Collection entries
════════════════════

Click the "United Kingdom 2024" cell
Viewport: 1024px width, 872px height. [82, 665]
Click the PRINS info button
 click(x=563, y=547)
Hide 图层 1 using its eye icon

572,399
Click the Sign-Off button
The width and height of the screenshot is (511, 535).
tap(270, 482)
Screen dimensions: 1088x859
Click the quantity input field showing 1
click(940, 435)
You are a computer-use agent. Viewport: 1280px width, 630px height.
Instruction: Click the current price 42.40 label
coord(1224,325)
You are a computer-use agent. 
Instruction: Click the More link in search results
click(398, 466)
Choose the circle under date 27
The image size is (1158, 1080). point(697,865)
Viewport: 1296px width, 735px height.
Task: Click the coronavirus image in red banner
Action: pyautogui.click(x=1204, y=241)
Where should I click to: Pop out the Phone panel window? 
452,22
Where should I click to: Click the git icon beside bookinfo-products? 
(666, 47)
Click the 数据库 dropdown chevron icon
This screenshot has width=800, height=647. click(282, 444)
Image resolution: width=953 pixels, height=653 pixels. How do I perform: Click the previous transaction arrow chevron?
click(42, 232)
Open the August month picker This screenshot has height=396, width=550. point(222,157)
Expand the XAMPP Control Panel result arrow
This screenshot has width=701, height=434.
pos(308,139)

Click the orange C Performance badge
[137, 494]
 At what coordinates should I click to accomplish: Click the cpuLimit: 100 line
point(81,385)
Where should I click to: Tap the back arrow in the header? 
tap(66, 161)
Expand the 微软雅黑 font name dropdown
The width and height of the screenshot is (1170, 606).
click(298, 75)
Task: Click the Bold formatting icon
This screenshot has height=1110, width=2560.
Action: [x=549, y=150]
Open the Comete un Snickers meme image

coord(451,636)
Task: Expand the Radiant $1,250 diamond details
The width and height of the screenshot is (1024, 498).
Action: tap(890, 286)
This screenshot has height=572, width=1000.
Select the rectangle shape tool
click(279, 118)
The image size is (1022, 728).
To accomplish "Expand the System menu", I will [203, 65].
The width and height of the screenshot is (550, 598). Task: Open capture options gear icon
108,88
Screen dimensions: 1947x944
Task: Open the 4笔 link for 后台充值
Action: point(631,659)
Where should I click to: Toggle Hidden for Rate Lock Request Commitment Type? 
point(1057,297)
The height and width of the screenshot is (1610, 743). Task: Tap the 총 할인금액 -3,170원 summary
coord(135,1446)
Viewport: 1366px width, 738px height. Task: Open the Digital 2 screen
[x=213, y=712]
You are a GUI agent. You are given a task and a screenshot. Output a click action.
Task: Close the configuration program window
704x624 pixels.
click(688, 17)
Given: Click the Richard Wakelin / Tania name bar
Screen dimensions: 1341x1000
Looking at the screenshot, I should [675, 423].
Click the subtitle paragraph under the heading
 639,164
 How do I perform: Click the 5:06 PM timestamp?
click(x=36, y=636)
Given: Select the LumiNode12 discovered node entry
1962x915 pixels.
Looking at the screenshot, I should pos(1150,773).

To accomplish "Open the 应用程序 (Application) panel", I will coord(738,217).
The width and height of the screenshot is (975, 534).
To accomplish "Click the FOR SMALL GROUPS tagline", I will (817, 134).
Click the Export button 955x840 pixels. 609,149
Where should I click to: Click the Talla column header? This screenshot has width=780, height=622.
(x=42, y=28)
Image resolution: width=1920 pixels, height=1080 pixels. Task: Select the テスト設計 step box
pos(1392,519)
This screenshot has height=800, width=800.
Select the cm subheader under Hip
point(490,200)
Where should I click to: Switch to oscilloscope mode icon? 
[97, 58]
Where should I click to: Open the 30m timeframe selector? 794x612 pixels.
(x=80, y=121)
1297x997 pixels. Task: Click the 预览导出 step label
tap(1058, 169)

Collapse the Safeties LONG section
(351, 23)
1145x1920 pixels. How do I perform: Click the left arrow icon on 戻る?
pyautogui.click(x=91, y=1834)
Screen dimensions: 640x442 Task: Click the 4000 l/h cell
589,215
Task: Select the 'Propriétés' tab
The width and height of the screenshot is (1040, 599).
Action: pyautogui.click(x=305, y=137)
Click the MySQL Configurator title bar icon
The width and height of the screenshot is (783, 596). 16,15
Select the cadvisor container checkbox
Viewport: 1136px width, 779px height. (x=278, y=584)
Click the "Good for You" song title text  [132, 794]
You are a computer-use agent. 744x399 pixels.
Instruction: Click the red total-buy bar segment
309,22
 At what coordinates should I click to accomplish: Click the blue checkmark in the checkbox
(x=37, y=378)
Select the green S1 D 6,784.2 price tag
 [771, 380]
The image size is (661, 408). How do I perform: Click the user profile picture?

════════════════════

TASK PROMPT: Return every entry exactly; no line may be missing.

THE ANSWER:
Click the "United Kingdom 2024" cell
Viewport: 1024px width, 872px height. [82, 665]
Click the PRINS info button
 click(x=563, y=547)
Hide 图层 1 using its eye icon

572,399
Click the Sign-Off button
The width and height of the screenshot is (511, 535).
tap(270, 482)
Screen dimensions: 1088x859
Click the quantity input field showing 1
click(940, 435)
You are a computer-use agent. Viewport: 1280px width, 630px height.
Instruction: Click the current price 42.40 label
coord(1224,325)
You are a computer-use agent. 
Instruction: Click the More link in search results
click(398, 466)
Choose the circle under date 27
The image size is (1158, 1080). point(697,865)
Viewport: 1296px width, 735px height.
Task: Click the coronavirus image in red banner
Action: pyautogui.click(x=1204, y=241)
Where should I click to: Pop out the Phone panel window? 
452,22
Where should I click to: Click the git icon beside bookinfo-products? 
(666, 47)
Click the 数据库 dropdown chevron icon
This screenshot has width=800, height=647. click(282, 444)
Image resolution: width=953 pixels, height=653 pixels. How do I perform: Click the previous transaction arrow chevron?
click(42, 232)
Open the August month picker This screenshot has height=396, width=550. point(222,157)
Expand the XAMPP Control Panel result arrow
This screenshot has width=701, height=434.
pos(308,139)

Click the orange C Performance badge
[137, 494]
 At what coordinates should I click to accomplish: Click the cpuLimit: 100 line
point(81,385)
Where should I click to: Tap the back arrow in the header? 
tap(66, 161)
Expand the 微软雅黑 font name dropdown
The width and height of the screenshot is (1170, 606).
click(298, 75)
Task: Click the Bold formatting icon
This screenshot has height=1110, width=2560.
Action: [x=549, y=150]
Open the Comete un Snickers meme image

coord(451,636)
Task: Expand the Radiant $1,250 diamond details
The width and height of the screenshot is (1024, 498).
Action: tap(890, 286)
This screenshot has height=572, width=1000.
Select the rectangle shape tool
click(279, 118)
The image size is (1022, 728).
To accomplish "Expand the System menu", I will [203, 65].
The width and height of the screenshot is (550, 598). Task: Open capture options gear icon
108,88
Screen dimensions: 1947x944
Task: Open the 4笔 link for 后台充值
Action: point(631,659)
Where should I click to: Toggle Hidden for Rate Lock Request Commitment Type? 
point(1057,297)
The height and width of the screenshot is (1610, 743). Task: Tap the 총 할인금액 -3,170원 summary
coord(135,1446)
Viewport: 1366px width, 738px height. Task: Open the Digital 2 screen
[x=213, y=712]
You are a GUI agent. You are given a task and a screenshot. Output a click action.
Task: Close the configuration program window
704x624 pixels.
click(688, 17)
Given: Click the Richard Wakelin / Tania name bar
Screen dimensions: 1341x1000
Looking at the screenshot, I should [675, 423].
Click the subtitle paragraph under the heading
 639,164
 How do I perform: Click the 5:06 PM timestamp?
click(x=36, y=636)
Given: Select the LumiNode12 discovered node entry
1962x915 pixels.
Looking at the screenshot, I should pos(1150,773).

To accomplish "Open the 应用程序 (Application) panel", I will coord(738,217).
The width and height of the screenshot is (975, 534).
To accomplish "Click the FOR SMALL GROUPS tagline", I will (817, 134).
Click the Export button 955x840 pixels. 609,149
Where should I click to: Click the Talla column header? This screenshot has width=780, height=622.
(x=42, y=28)
Image resolution: width=1920 pixels, height=1080 pixels. Task: Select the テスト設計 step box
pos(1392,519)
This screenshot has height=800, width=800.
Select the cm subheader under Hip
point(490,200)
Where should I click to: Switch to oscilloscope mode icon? 
[97, 58]
Where should I click to: Open the 30m timeframe selector? 794x612 pixels.
(x=80, y=121)
1297x997 pixels. Task: Click the 预览导出 step label
tap(1058, 169)

Collapse the Safeties LONG section
(351, 23)
1145x1920 pixels. How do I perform: Click the left arrow icon on 戻る?
pyautogui.click(x=91, y=1834)
Screen dimensions: 640x442 Task: Click the 4000 l/h cell
589,215
Task: Select the 'Propriétés' tab
The width and height of the screenshot is (1040, 599).
Action: pyautogui.click(x=305, y=137)
Click the MySQL Configurator title bar icon
The width and height of the screenshot is (783, 596). 16,15
Select the cadvisor container checkbox
Viewport: 1136px width, 779px height. (x=278, y=584)
Click the "Good for You" song title text  [132, 794]
You are a computer-use agent. 744x399 pixels.
Instruction: Click the red total-buy bar segment
309,22
 At what coordinates should I click to accomplish: Click the blue checkmark in the checkbox
(x=37, y=378)
Select the green S1 D 6,784.2 price tag
 [771, 380]
The image size is (661, 408). How do I perform: Click the user profile picture?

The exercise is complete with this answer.